WILDER, BILLY (1906–2002), U.S. film director and writer. Born in Vienna, Wilder began as a newspaperman, and got his start in the film industry in Berlin by writing scripts. He left Germany in 1933 and reached Hollywood in 1934. At Paramount studios he collaborated with Charles Brackett, a former drama critic for The New Yorker, and together they wrote 14 successful films, including Ninotchka (1939); Ball of Fire (1941); Double Indemnity (1944); The Lost Weekend (1945); A Foreign Affair (1948); The Emperor Waltz (1948); and Sunset Boulevard (1950). After they had parted in 1950, Wilder wrote successes such as Stalag 17 (1953); Sabrina (1954); The Seven Year Itch (1955); Love in the Afternoon (1957); and Witness for the Prosecution (1958). Wilder, whose films were characterized by novel situations and swift dialogue, teamed with I.A.L. Diamond to make Some Like it Hot (1959); The Apartment (1960); Irma la Douce (1961); The Fortune Cookie (1966); and The Private Life of Sherlock Holmes (1970). Many of these he also produced and directed.

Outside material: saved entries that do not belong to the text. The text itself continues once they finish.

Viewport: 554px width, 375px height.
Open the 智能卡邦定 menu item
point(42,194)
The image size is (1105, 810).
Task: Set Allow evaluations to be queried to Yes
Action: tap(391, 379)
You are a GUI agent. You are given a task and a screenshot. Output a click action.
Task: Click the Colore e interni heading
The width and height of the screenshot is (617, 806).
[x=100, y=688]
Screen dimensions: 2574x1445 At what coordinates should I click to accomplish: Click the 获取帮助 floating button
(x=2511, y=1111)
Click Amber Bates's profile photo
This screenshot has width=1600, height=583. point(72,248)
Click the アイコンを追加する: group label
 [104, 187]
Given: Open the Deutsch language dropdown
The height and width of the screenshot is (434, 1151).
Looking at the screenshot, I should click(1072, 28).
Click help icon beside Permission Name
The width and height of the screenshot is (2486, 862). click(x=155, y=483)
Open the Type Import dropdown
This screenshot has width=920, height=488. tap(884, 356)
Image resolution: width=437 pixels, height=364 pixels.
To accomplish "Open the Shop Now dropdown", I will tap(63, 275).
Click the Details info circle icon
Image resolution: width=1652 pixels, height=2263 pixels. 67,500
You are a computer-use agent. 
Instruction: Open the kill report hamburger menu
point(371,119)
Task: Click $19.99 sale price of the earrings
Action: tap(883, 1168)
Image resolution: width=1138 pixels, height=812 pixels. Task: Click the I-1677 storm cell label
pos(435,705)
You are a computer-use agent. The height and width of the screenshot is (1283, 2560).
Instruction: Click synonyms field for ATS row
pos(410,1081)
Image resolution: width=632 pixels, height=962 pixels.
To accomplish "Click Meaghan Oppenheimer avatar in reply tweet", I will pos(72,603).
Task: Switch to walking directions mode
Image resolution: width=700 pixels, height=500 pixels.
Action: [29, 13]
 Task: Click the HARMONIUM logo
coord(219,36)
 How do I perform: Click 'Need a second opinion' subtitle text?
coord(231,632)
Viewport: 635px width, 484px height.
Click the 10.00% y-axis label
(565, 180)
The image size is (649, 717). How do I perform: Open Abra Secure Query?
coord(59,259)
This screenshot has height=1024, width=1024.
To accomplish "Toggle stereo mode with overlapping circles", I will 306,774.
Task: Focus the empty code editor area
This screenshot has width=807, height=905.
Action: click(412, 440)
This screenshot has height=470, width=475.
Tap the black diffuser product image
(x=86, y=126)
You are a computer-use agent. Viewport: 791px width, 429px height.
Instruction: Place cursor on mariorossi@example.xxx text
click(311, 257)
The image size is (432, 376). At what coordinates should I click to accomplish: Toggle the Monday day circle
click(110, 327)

Other Wilder films include The Spirit of St. Louis (1957); One, Two, Three (1961); Kiss Me, Stupid (1964); Avanti! (1972); The Front Page (1974); Fedora (1978); and Buddy Buddy (wrote, 1981).
For more than a quarter of a century, Wilder was one of the most successful filmmakers in Hollywood. His many accomplishments and accolades include six Oscars – two for direction, three for screenwriting, and one for producing. In 1986 he received a Lifetime Achievement Award from the American Film Institute. In 1988 he received the Irving G. Thalberg Memorial Award, given to "a creative producer who has been responsible for a consistently high quality of motion picture production."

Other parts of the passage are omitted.